**TASK ITEM:** Extract from the entries below, exactly as given, only the lines from the line containing "Click the #오늘의방탄 hashtag" to the line containing "The image size is (1333, 788).", both lines included.

**SUPPLIED RECORDS:**
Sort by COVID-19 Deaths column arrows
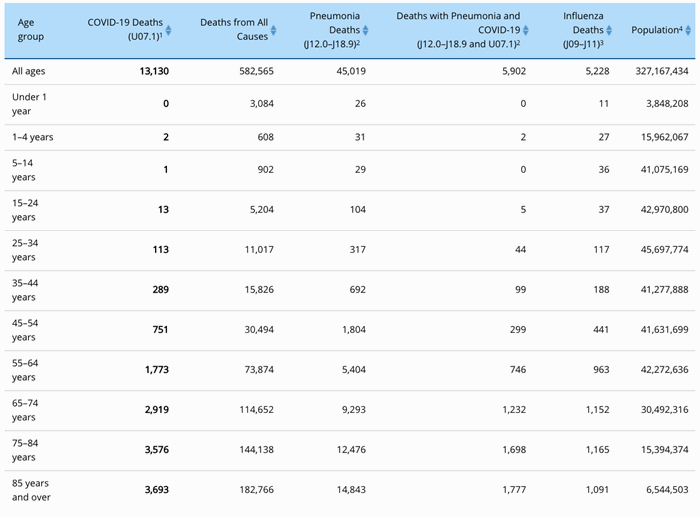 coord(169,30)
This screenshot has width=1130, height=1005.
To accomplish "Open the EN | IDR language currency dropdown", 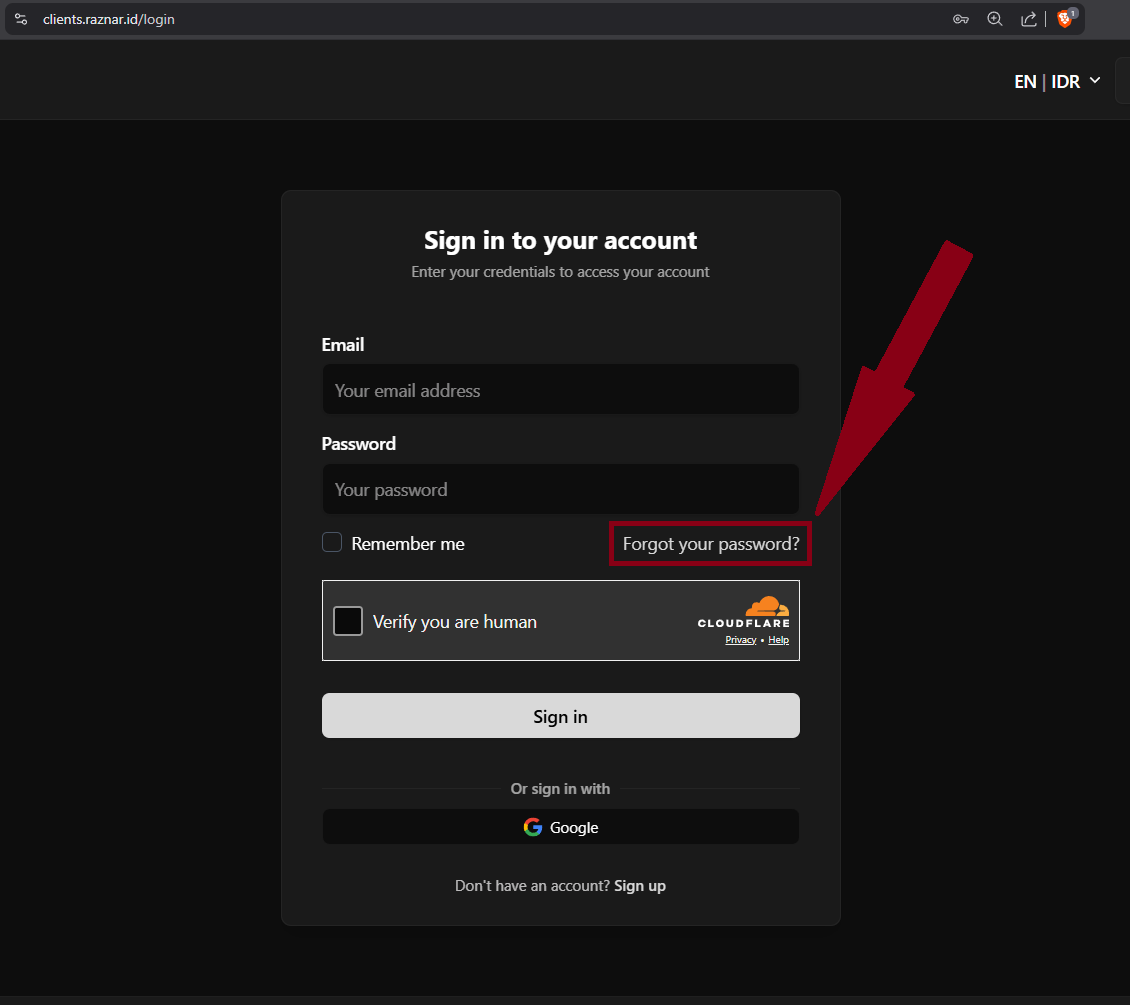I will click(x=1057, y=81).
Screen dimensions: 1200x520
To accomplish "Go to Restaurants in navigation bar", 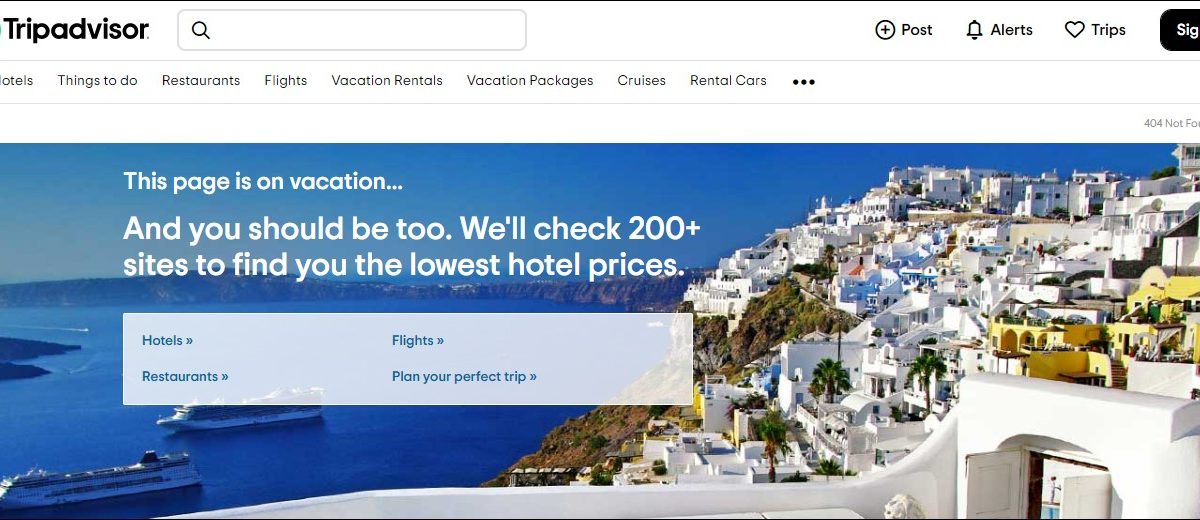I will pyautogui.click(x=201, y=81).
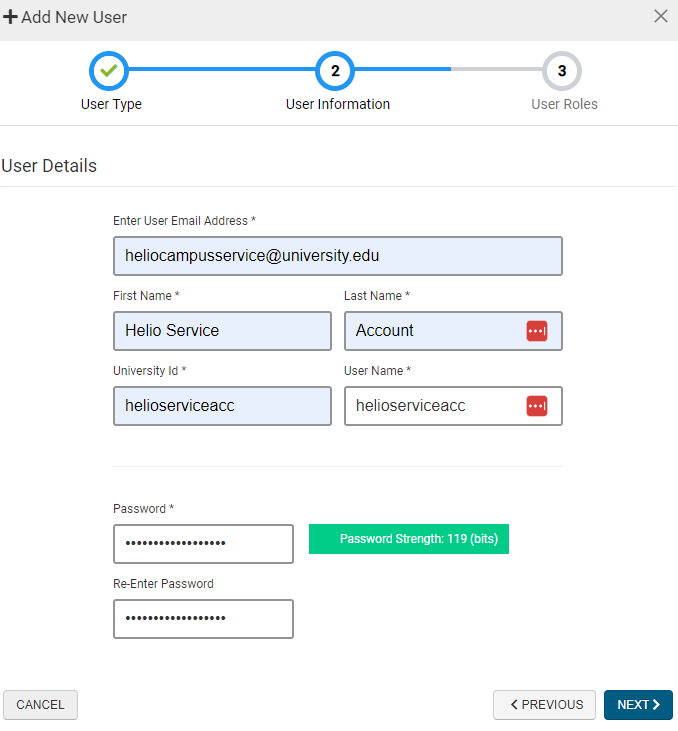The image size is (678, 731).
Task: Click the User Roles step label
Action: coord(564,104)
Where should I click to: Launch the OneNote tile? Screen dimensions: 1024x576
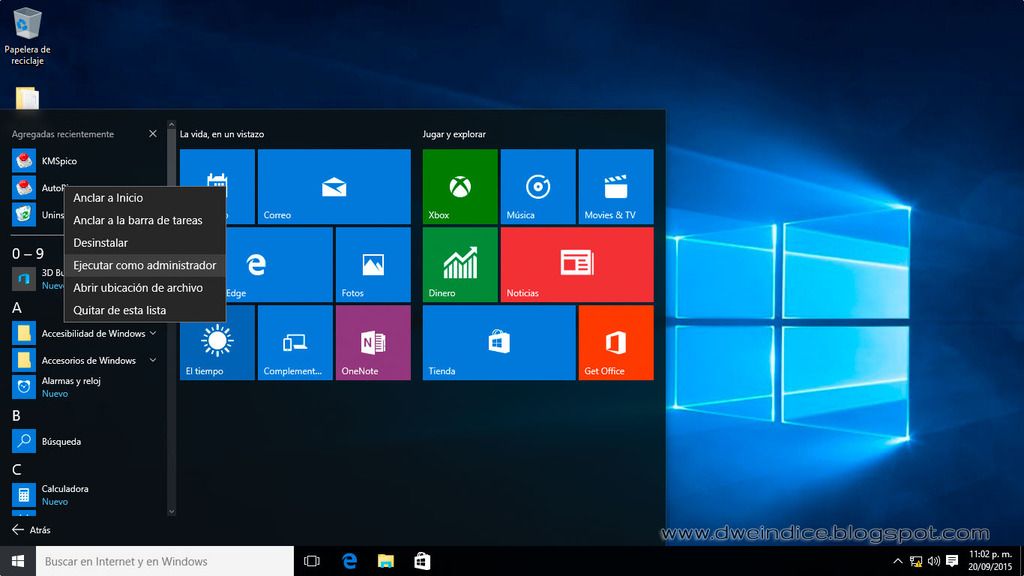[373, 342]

...

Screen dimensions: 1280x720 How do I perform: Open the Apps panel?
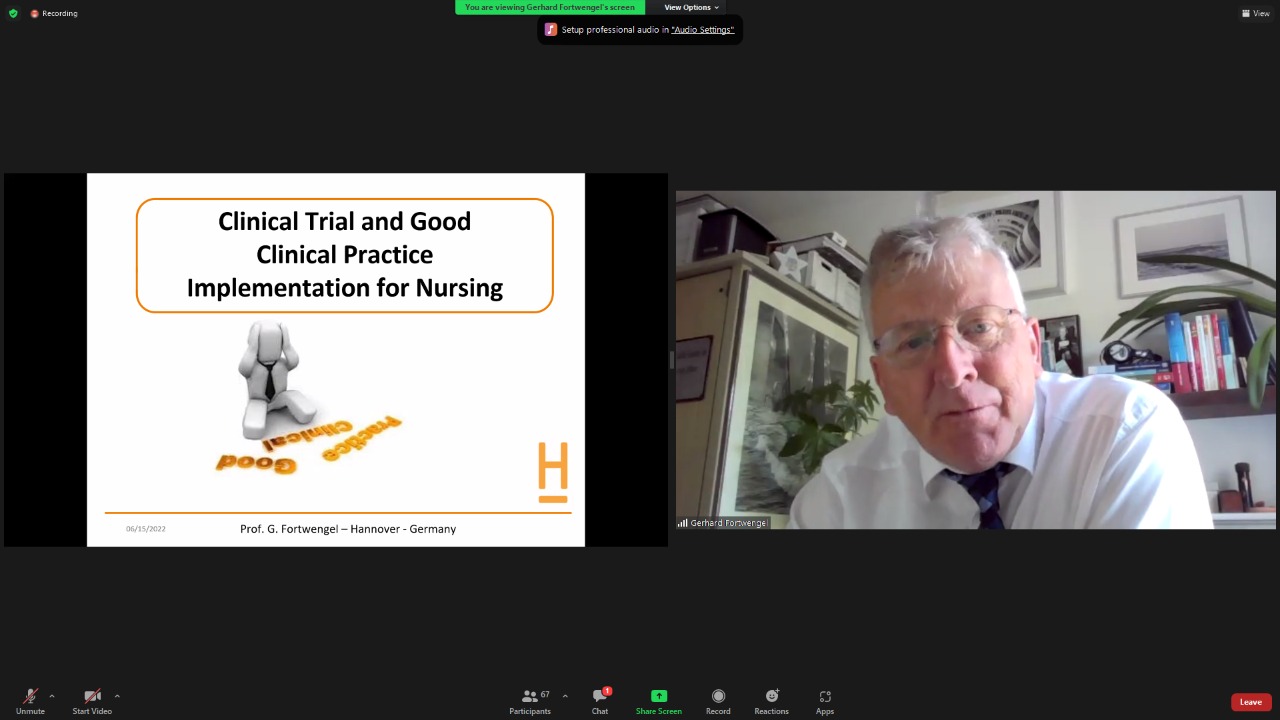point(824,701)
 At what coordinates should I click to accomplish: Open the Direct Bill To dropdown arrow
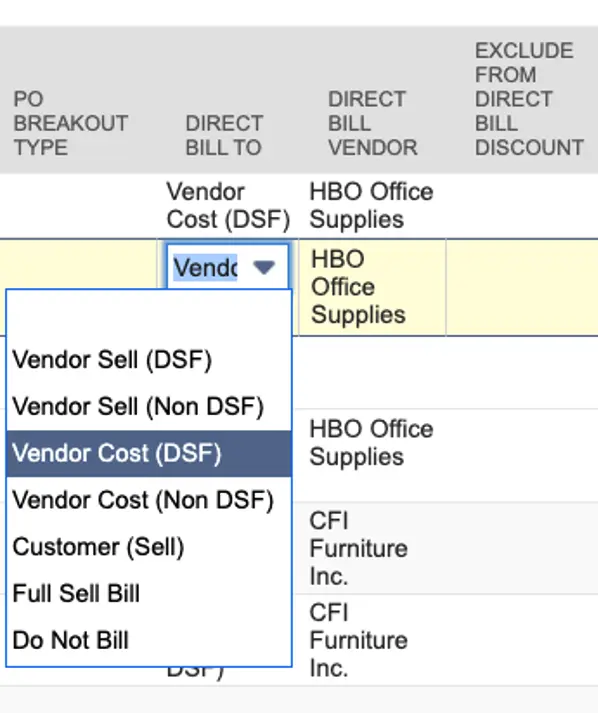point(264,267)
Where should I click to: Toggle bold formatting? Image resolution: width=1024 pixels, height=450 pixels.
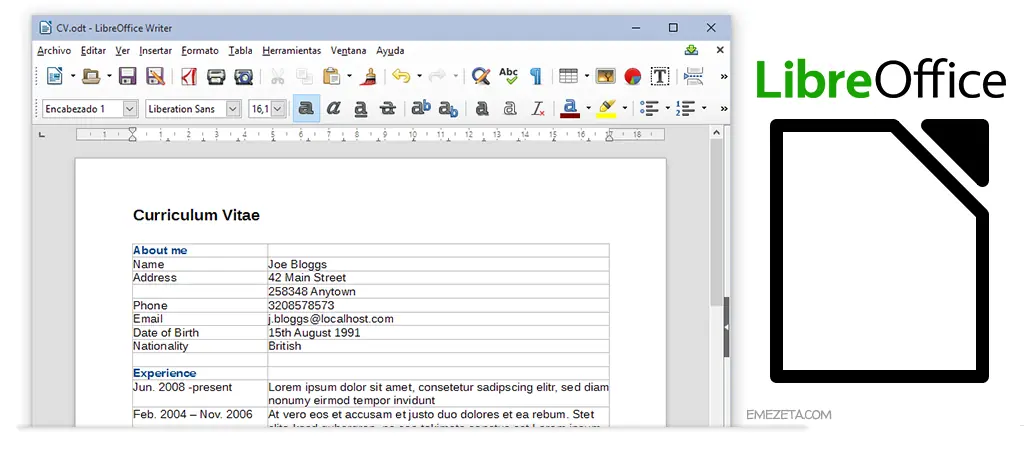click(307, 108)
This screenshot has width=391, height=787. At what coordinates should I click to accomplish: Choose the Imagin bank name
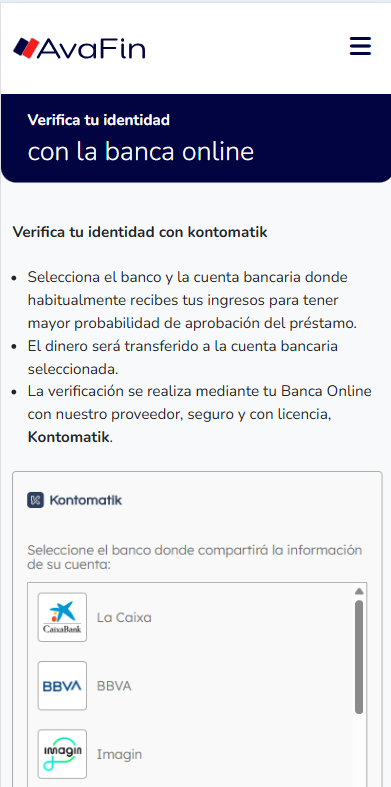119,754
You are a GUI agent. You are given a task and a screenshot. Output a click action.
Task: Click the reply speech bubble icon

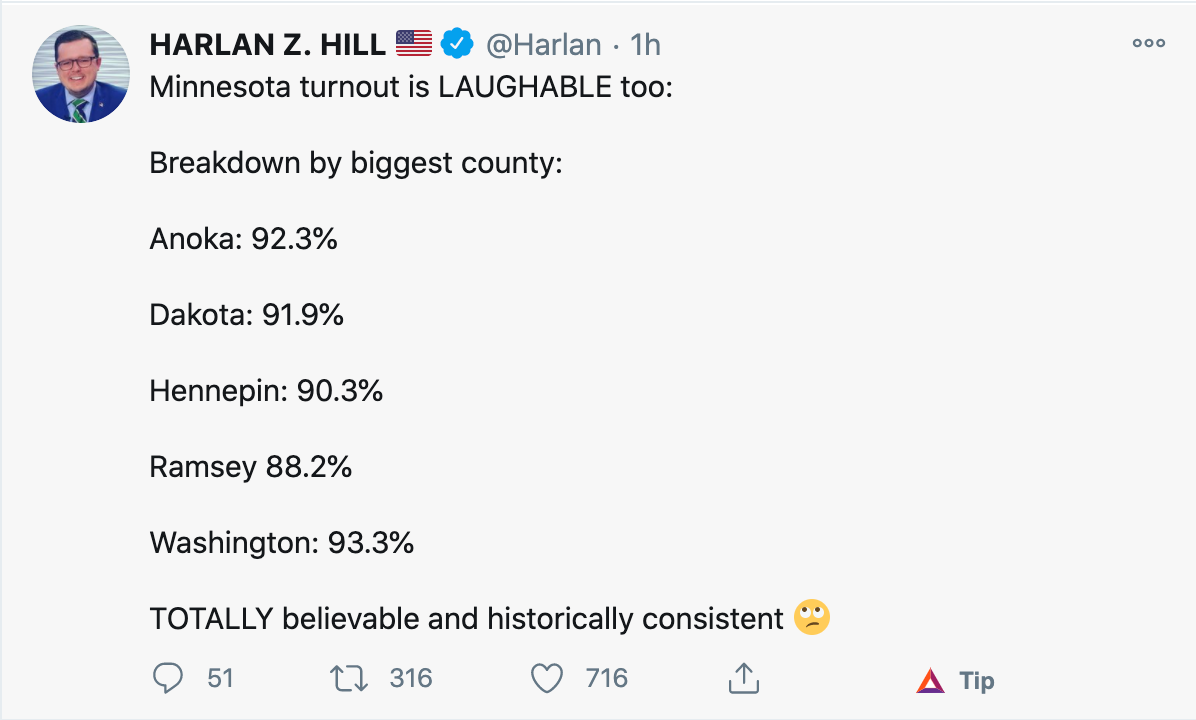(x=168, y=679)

* * *

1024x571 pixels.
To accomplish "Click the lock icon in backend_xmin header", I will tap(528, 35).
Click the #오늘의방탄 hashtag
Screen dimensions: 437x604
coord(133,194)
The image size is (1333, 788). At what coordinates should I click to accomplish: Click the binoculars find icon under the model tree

**TASK RESULT:**
Click the #오늘의방탄 hashtag
Screen dimensions: 437x604
coord(133,194)
The image size is (1333, 788). At what coordinates should I click to accomplish: Click the binoculars find icon under the model tree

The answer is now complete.